イマーシブ施設の求人広告は、マルチゾーン音響、DMX、カメラ、PLC を事細かに書く。しかし、ショーの最中に誰がシステムの実際の状態を、何によって見ているのかは、ほとんど書かれない。Argus はその画面である。来場者がどこにいて機械が何をしているかを示す運営平面図であり、御社のネットワーク内で、一枚の画面上で動く。
名は、百の目を持つ巨人アルゴス・パノプテースに由来する。その半分は眠り、半分は見張っている。管制席の的確な描写である。すべてを同時に見ることではなく、すべての目を閉じている瞬間を作らないことが要点だ。
実演を試す
実物はブラウザ上で今すぐ操作できる。ご請求に応じてお伝えするコードで開き、架空の施設を舞台に動く。背後に実データはなく、何も外に出ない。
これは開発中のサービスであり、既製のソフトウェアではない。ここでご覧になるものは架空の施設「最後のオペラ座」で動いている。原作はオペラ座の怪人。管制塔は、御社の空間、御社の機械、御社の運行間隔を記述して初めて価値を持つ。したがって導入は必ず、現地訪問とチームによる実測から始まる。詳細は下方に。オーダーメイドのサービス。
集中監視
開場前には何を確認すべきかが分かっている。手順があり、きちんと守られていれば文書もある。事故の後も何をすべきか分かっている。連絡し、修理し、記録する。その間、観客が通り抜けているあいだは情報が散らばる。音響ブースに一人、出発地点に一人、無線で何かを聞いた三人目。誰も全体像を持たず、何より誰も次の段階が来るのを見ていない。

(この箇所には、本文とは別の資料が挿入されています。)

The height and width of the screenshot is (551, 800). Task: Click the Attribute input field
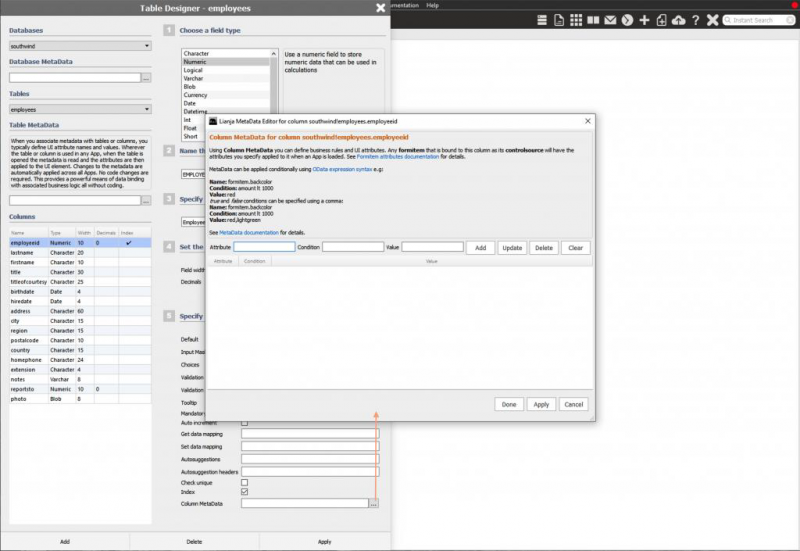click(264, 247)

管制塔のオペレーターは、行列が過大になるのを見る。行列は症状であり、遅れの原因から十分から十五分遅れて現れる。必要だったのは、原因が生じたその瞬間の原因であり、手段はある。ショーをわずかに加速し、前の組を部屋の中でより速く進めることだ。
行列より先にボトルネックを見る
実演の舞台はオペラ座の怪人を原作とするイマーシブ・アトラクションで、廃墟となったオペラ座とその水没した地下に設けられている。五番ボックス席、前室、エレベーターでの降下、シャンデリアのあるギャラリー、桟橋へ下りる階段、柱の間を舟で渡る湖、オルガンのある巣窟、そして上昇。十三の部屋、そして流れとは異なる運用である。
二組の間の空の部屋は場所の無駄ではなく、演出の一部である。それがなければ、ある組は前の組のショーを聞いてしまう。Argus が全体の充填率をいっさい表示しないのもそのためだ。各部屋は誰がいるかを言うが、経路に点数を付けるものは何もない。点数を付ければ、この間隔が無駄と読まれてしまう。

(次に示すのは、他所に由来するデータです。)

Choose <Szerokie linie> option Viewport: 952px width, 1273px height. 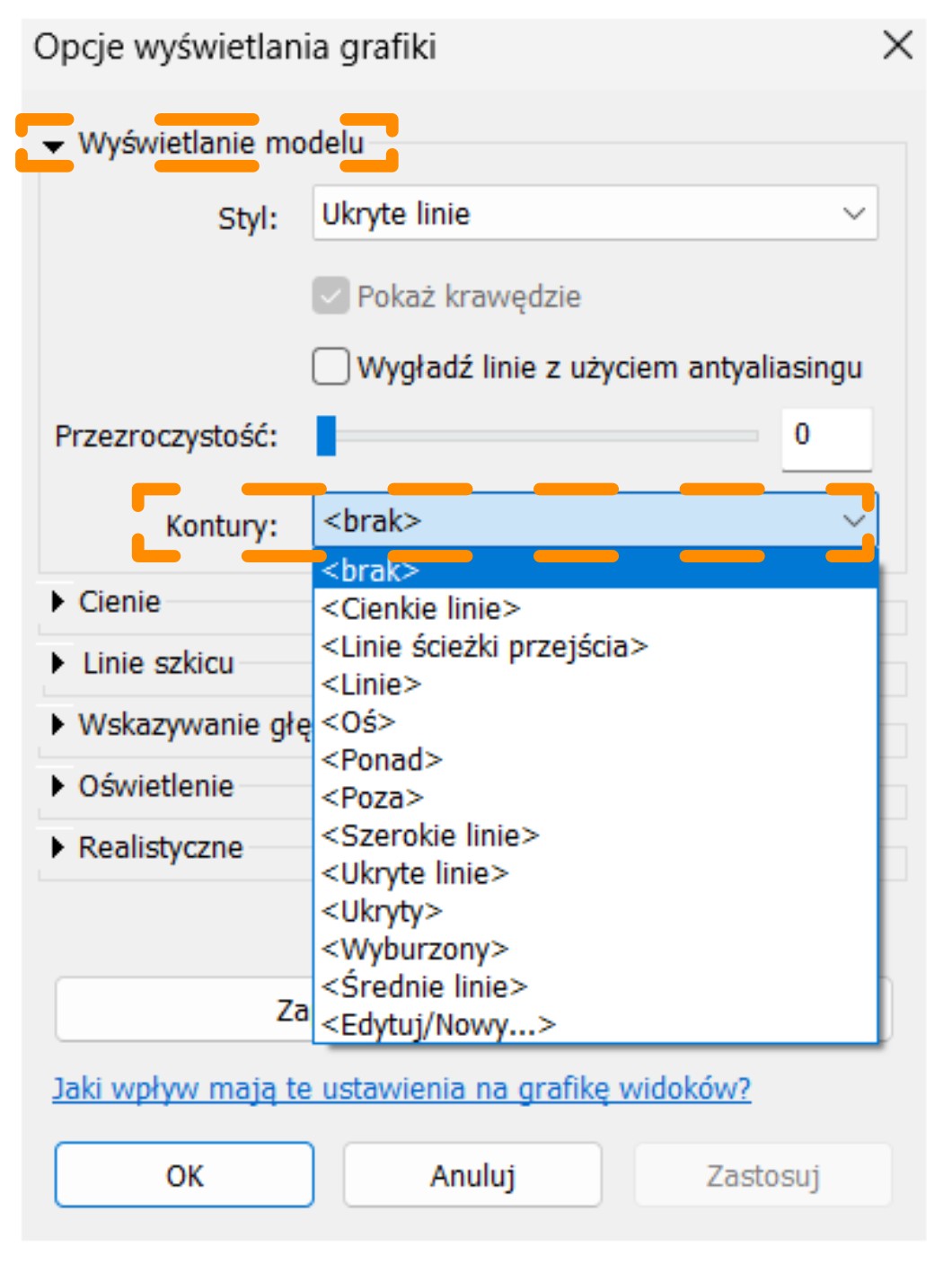(x=430, y=835)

進行は六人一組で、一組につき一部屋、そして二組の間に空の部屋を置く。これが、ある組が前の組のショーを決して聞かないことを保証する。技術的には閉塞区間方式である。次の部屋が準備でき、かつその次の部屋が空いているときにのみ、組は前進する。同時に進行する組は最大三つである。
そして舟は一隻しかない。これは一隻に縮小された船隊ではなく、異なる制度である。乗船、渡航、下船、空での帰航というその一巡が、それだけで経路全体の速度を決める。九分ごとに六人、それより速くはできない。
画面が役に立つのはそこである。渡航が三分延びれば、舟は送り込まれる量より少ない量しか返せない。何も見えず、すべて順調に見え、そして行列は十分後に乗船場で生まれる。Argus は「乗船場が満杯」とは言わない。まだ時間があるうちに、一巡が劣化していると言う。そしてそれが求める判断は舟を直すことではなく、出発の間隔を広げることであり、ひと押しで済む。
出発間隔
舟は速度を変えない。その一巡は決まっている。唯一の調整は出発間隔であり、それが判断を直感に反するものにする。経路をよく回すためには、入れる人を減らさねばならない。
緑は「順調だ」という意味ではない。緑は「順調だと知っている」という意味だ。
ほとんどすべてのダッシュボードが取り違えている区別であり、その代償は大きい。オペレーターは緑の画面を見て安心し、そして間違っている。収集は十分前に止まっており、画面上にはそれを疑う手がかりが何もない。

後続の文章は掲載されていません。